Minerals Council of Australia chief executive Mitche Hooke has likened the tax imposed on mining companies in Australia to a “Mount Everest” compared with international tax rates. Speaking at a Senate inquiry into the MRRT, Hooke said he did not believe the tax was necessary and that it stifled investment: “So anything that puts us at a disadvantage in terms of international competitiveness is what is the lead in our saddlebags and if that can’t be justified in efficiency dividends, environmental dividends, social dividends and economic dividends, then we’re really cutting off our nose to spite our face,” Hooke said.
Rio Tinto subsidiary Coal & Allied and Arafura Resources have been forced to cut 40 employees and reconsider development plans in the face of rising costs and increased regulatory burdens.  This comes two weeks after Coal & Allied managing director Darren Yeates slammed the Land and Environment Court for overturning an approval for extension, which he said put 1300 jobs at risk. “The unfortunate reality is this decision has come at a time when the Australian coal industry is struggling to remain globally competitive in the face of high costs, a strong Australian dollar and low prices,” Yeates said.
Barclays Chairman Grant Porter has said North America may become much more competitive in LNG supply than previously expected, and could begin rivalling Australia as the largest global exporter of the commodity by 2020. “North America and Australia sort of vie with one another for the number one position on LNG market supplies… It will be the cost competition between the two as to who is the biggest,” Porter said.
Woodside chief executive Peter Coleman has endorsed Shell’s floating LNG process as the fastest way to develop the Browse Project in Western Australia, despite WA Premier Colin Barnett’s strong opposition.
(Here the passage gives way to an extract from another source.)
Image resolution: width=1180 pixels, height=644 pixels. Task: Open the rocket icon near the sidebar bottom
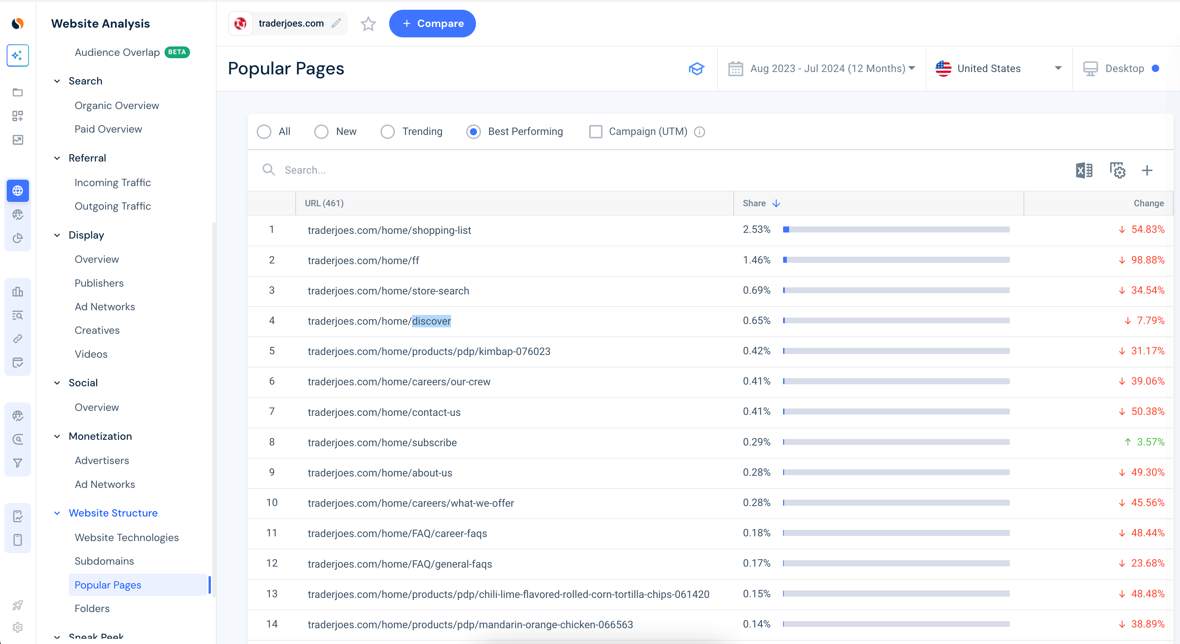17,605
This comes three weeks after Woodside shelved its onshore LNG plant at Browse due to rising costs.
Courier Mail
A Deloitte Access Economics report has warned that a huge slowdown in mining investment currently occurring in Australia could have a substantial impact on the health of the economy. The report comes as over $30 billion worth of projects were scrapped in the March quarter. The report also warns the next nine biggest projects pencilled in for approval in 2013 seem no closer to getting the green light, which could result in a massive plunge in projects if they don’t get the go-ahead. “The non-resources manufacturing investment has all but dried up in Australia, and there is no prospect of an investment resurgence at present, given the high Australian dollar and other competitiveness factors.”
The West Australian
Mackie Employer Solutions have shown that staff turnover at mining companies has dropped significantly in the last six months to 14.8 per cent annually, figures which have not been seen since the global financial crisis. These statistics reflect the increasing number of layoffs, deferred and suspended projects and a renewed focus on cost reduction among companies. Curtin University School of Mines director Steve Hall said the job market has been tightening. “A few years ago there were three jobs for every graduate. Now it’s definitely a bit harder,” Hall said.